Setelah surfing ke sana ke mari, ternyata ada RFID dalam bentuk bubuk, yang disuntikan dalam tubuh manusia. Ukurannya sekitar 0.4 x 0.4 mm, kecil banget gat tuh… Frekuensi yang digunakan 2,4GHz dan kapasitas 128 bit. Masih kecil sih kapasitasnya.

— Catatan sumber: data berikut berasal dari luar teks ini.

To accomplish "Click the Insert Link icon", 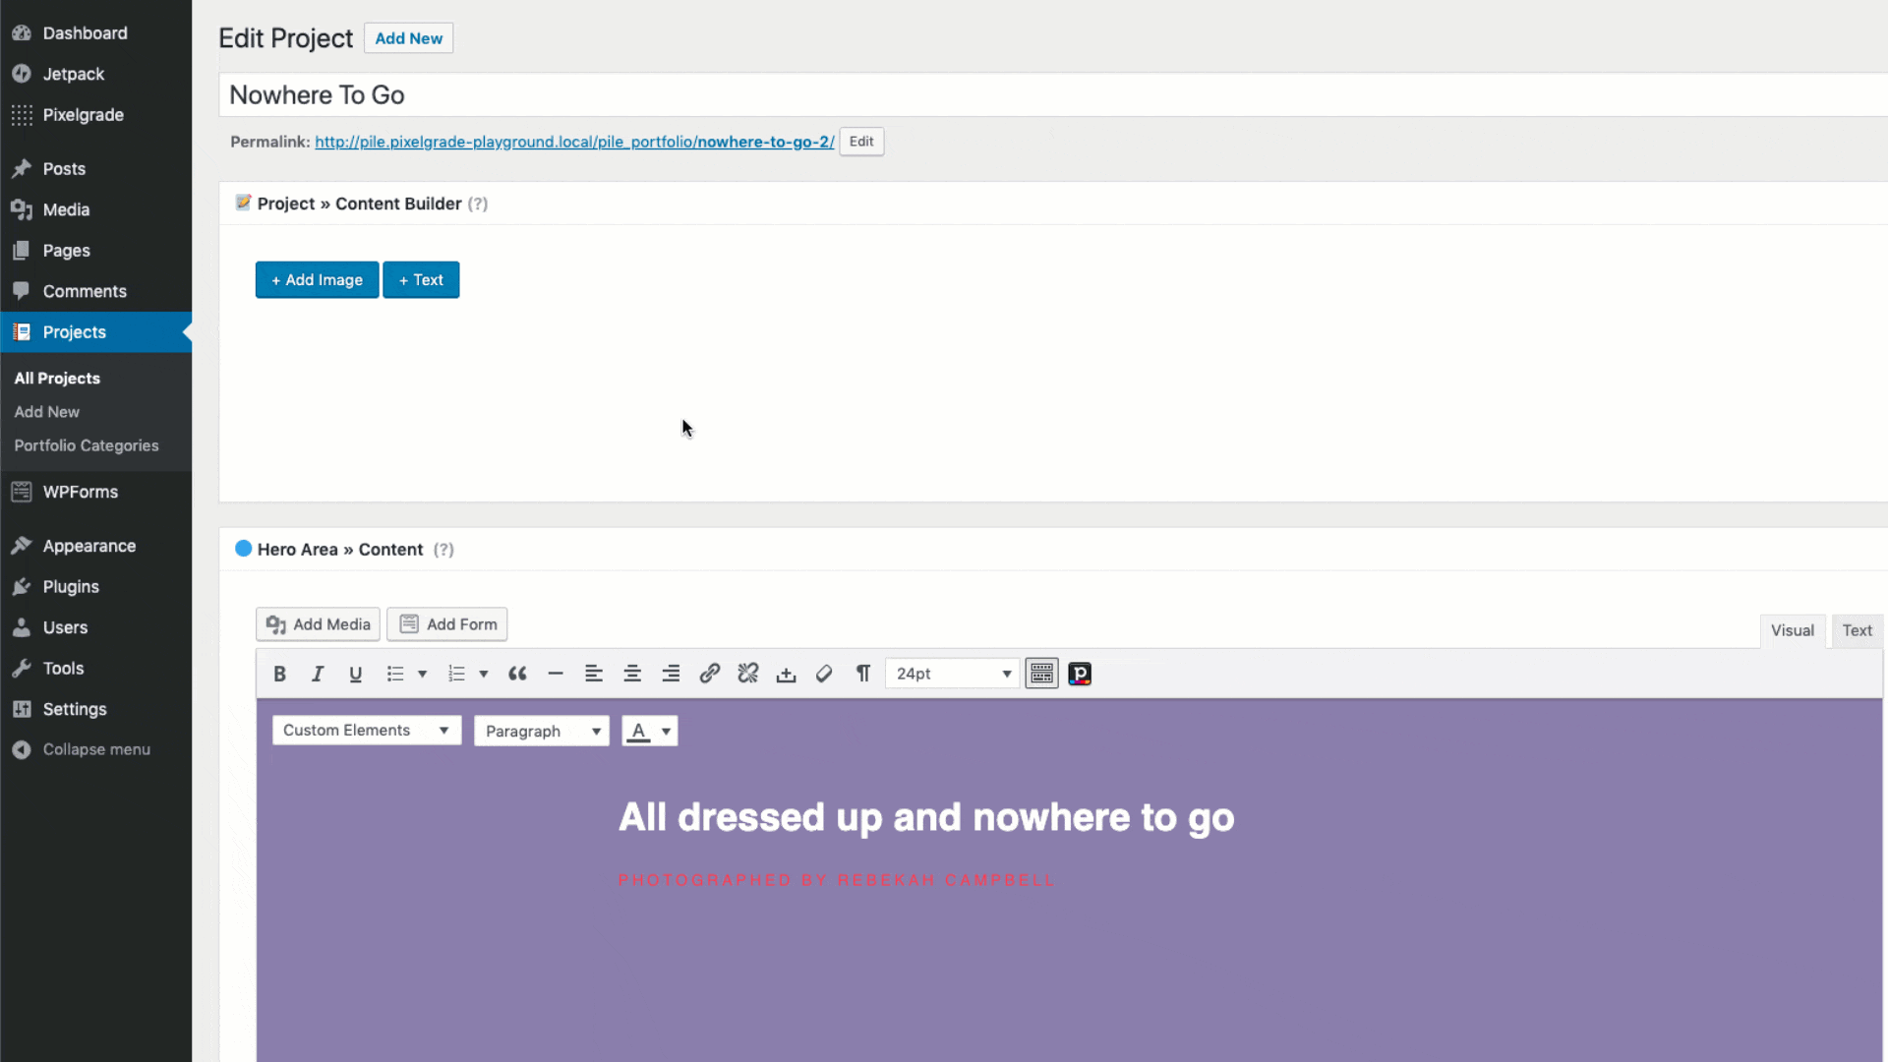I will pos(709,673).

Ide ini pasti menimbulkan dampak postif dan negatif. Sekalian aja saya paparkan kedua dampak tersebut.

Positifnya dulu deh:

  • lebih simple, karena kita tidak perlu membawa bermacam kartu yang peluang hilangnya masih ada. setiap membutuhkan informasi tinggal tembak saja di bagian yang telah distandarkan.
  • peluang penduduk memiliki lebih dari satu identitas semakin kecil, karena begitu ada pengajuan identitas baru petugas tinggal tembak di bagian tubuh tertentu untuk mengecek “sudah terdaftar atau belum”.
  • jika yang bersangkutan mengalami tindak kejahatan, dapat segera diketahui identitasnya. kecuali si pelaku sadisnya tidak hanya memutilasi, tapi mencincang…hiiiiiyyyyy
  • instansi yang membutuhkan kopi identitas, tinggal tembak chip dalam tubuh. data identitas langsung masuk dalam database sisfo.
  • lebih mudah melacak tahanan di rutan. jika ada yang kabur segera diketahui bahkan sebelum tahanan lompat dari pagar. buat saja prisoner security system, logikanya “if prisoner’s position > (gate-5m) than alarm bip bip, else everything is OK”. aman tho
  • lebih mudah melacak buronan/koruptor yang mau kabur. gunakan tracking system dengan radius palcakan yang diperluas. search position= “identity number”. ketahuan deh sembunyi dimana

Nah kekurangannya juga ada 😦 :

  • pasti akan ada banyak pertentangan, terutama dalam hal memasukan benda asing dalam tubuh. baik secara agama, medis, maupun moral. memasukan benda asing dalam tubuh masih belum dapat diterima kecuali diperuntukan bagi penunjang kesehatan seseorang.
  • perlu ada kebijakan yang mengatur instansi yang berhak untuk melakukan proses pembacaan dan pelacakan. Tidak semua penduduk dengan bebas terlacak, kan ga enak kemana-mana dilacak posisi kita. Kecuali mereka yang  terkena kasus hukum telah terbukti, dan telah dikeluarkan surat cekal.
  • Kesiapan sumber daya manusia dalam mengelola teknologi yang tergolong baru ini. Dengan teknologi sekarang aja kita belum siap, bagaimana dengan teknologi terbaru seperti ini.

Yah, ni cuman ide gila saya. Tapi siapa tahu bisa terwujud ya…..entah kapan tahun. Atau kalau tidak ditanamkan dalam tubuh, dalam bentuk kartu seperti sekarang ini juga tidak masalah. Mau lebih unik, berbentuk gelang, gantungan kunci…hehehe… lain dari yang lain. Ga dilarang berimajinasi kok.